821: Typically, the mapping $p \mapsto q$ (which one could also call search
822: heuristic) from the parent population to the search distribution adds
823: entropy whereas selection $q \mapsto p'$ reduces entropy. Another
824: interesting observable in this process is the \emph{structure} of the
825: distributions---by which we mean the mutual information present in
826: these distributions. For instance, one can show that ordinary mutation
827: and crossover operators (on a direct genetic representation) generally
828: reduce mutual information, i.e., destroy structural content that might
829: have been present in $p$ after selection \cite{toussaint:04-ecj}.
830: 
831: The analysis of the structure of distributions is an important topic
832: in various areas. In evolutionary computation, the Walsh
833: spectrum is a prominent way to analyze the structure of $p$, often
834: with the aim to transport it to $q$. The Walsh coefficients may also
835: be considered as a way of describing epistasis.
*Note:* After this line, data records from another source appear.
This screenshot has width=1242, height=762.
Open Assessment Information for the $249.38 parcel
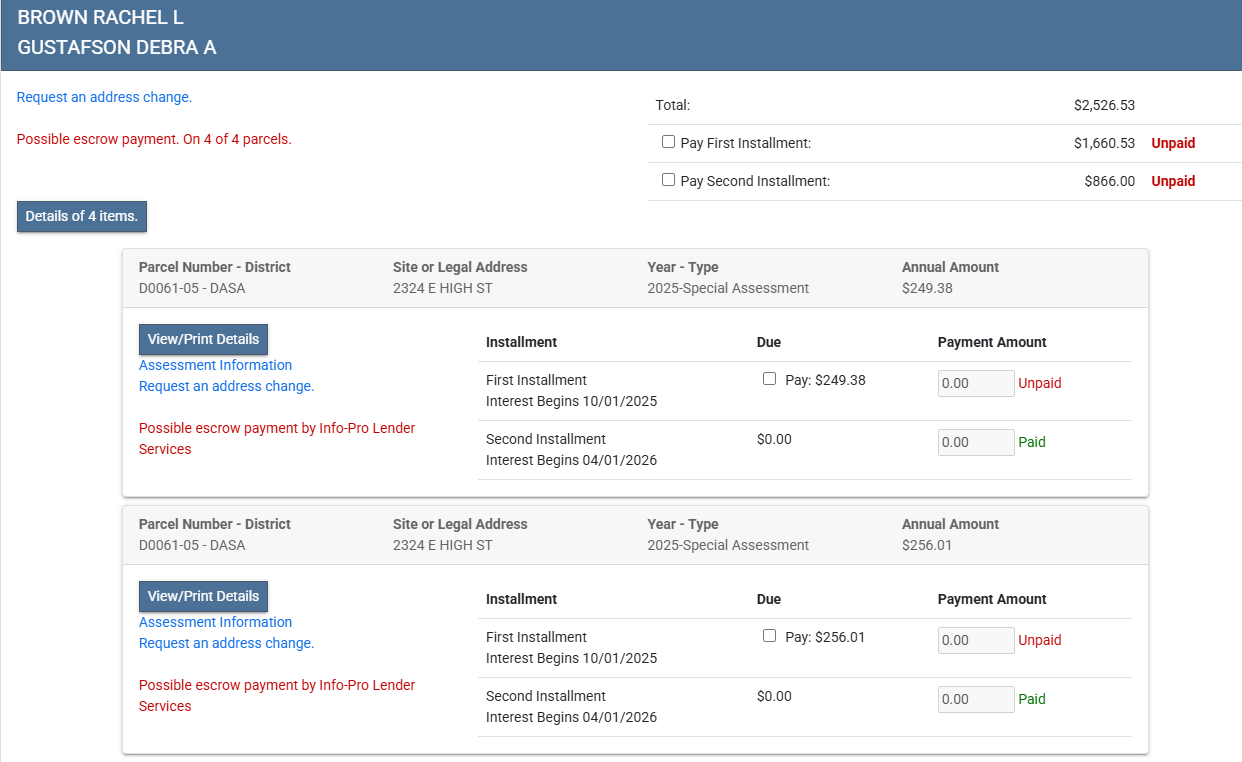point(215,365)
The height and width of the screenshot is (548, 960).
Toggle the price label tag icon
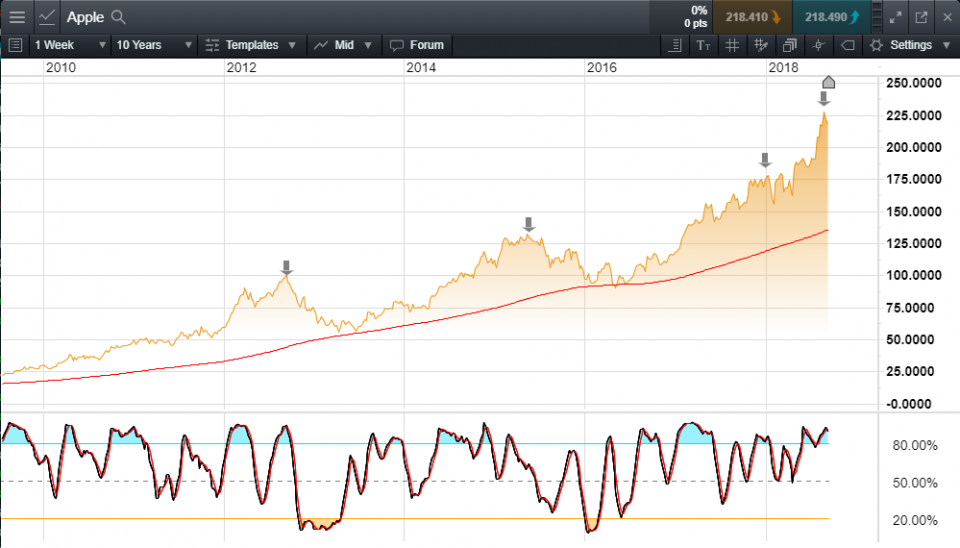847,45
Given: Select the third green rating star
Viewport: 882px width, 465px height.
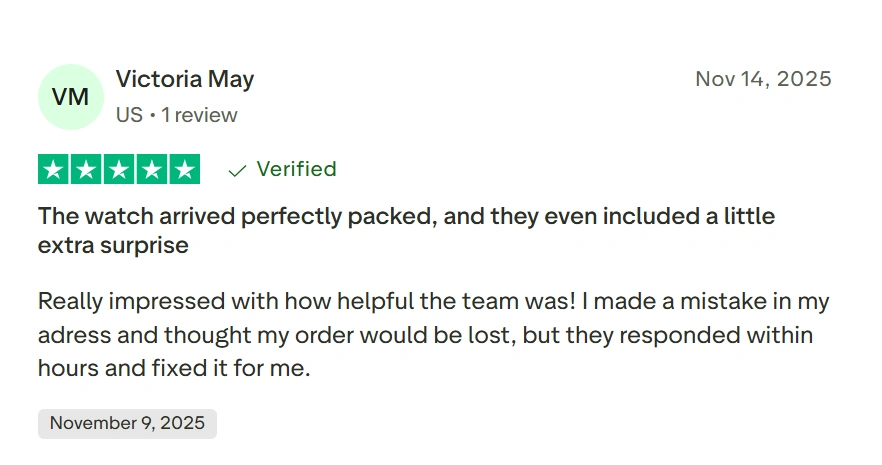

In complex systems,
836: certain mutual information measures are often used to define the
837: structuredness (in their terms: complexity) of dynamics systems
838: \cite{langton:90,sporns-tononi:02}.
839: 
840: In these notes, I want to briefly review the information geometric way
841: to describe the structure of a distribution \cite{amari:99,amari:01}
842: and relate it to the field of evolutionary computation. The first step
843: is simply to present the coordinates introduced by Walsh coefficients
844: side-by-side with those used in information geometry to make them
845: comparable. This gives an intuition about the ``bases'' over which
846: distributions can be analyzed and reveals, for instance, that the
847: so-called Building-Block-Basis \cite{chryssomalakos-stephens:04}, as
848: introduced in Evolutionary Computation, is the same as Amari's
849: $\eta$-basis. Maybe Amari's $\t$-bases is most interesting in its
850: capabilities to precisely capture $k$th-order mutual dependencies. It
851: offers a notion of the ``order-spectrum of mutual information''
852: alternative to the Walsh spectrum. Eventually, Amari's formalism
853: allows to completely decompose any distribution into its different
854: $k$th-oder components.
855: 
856: Finally, the \emph{geometry} introduced over the space of
857: distributions by Amari gives very insightful interpretations of
858: distances between distributions. A Pythagoras theorem can be
859: formulated for the Kullback-Leibler divergence. Under some conditions,
860: minimizations of the Kullback-Leibler divergence can often be
861: interpreted as orthogonal projections. This offers a geometric view on
862: some evolutionary operators.
863: 
864: 
865: \section{Notations}
866: 
867: \paragraph{Distributions, $\log$-probabilities, and hypercube bases}
868: 
869: The most direct ``coordinate system'' that can be introduced on the
870: manifold of distributions is given by the probabilities $p(x)$ for all
871: $x\in \O$ itself. To preserve notational uniformity with other
872: coordinate systems we write these numbers as $p_x := p(x)$, which
873: means that $p_x$ is the $x$-th component of $p \in \L$ in the direct
874: basis. Because of the normalization constraint $\sum_x p_x = 1$, these
875: are only $|\O|-1$ independent coordinates.
876: 
877: Clearly, instead of using $p_x$ as coordinates, one can also use their
878: $\log$'s $l_x := -\log p_x$. Taking the log of probabilities is, very
879: roughly spoken, related to changing to entropic units. (Note the
880: definition of the entropy of $p$ as $H(p) = -\sum_x p_x \log p_x = {\rm
881:   E}_p \{l_x\}$.) Thus, coordinates that have some ``entropic
882: meaning'' (i.e., are related to information theoretic measures like
883: entropy, mutual information, or Kullback-Leibler divergence) will be
884: based on these log quantities. Namely, this will be the $\t$-coordinate
885: system introduced by Amari (see \citeNP{amari:99,amari:01}).
886: 
887: In the following we will speek of bases of coordinate systems.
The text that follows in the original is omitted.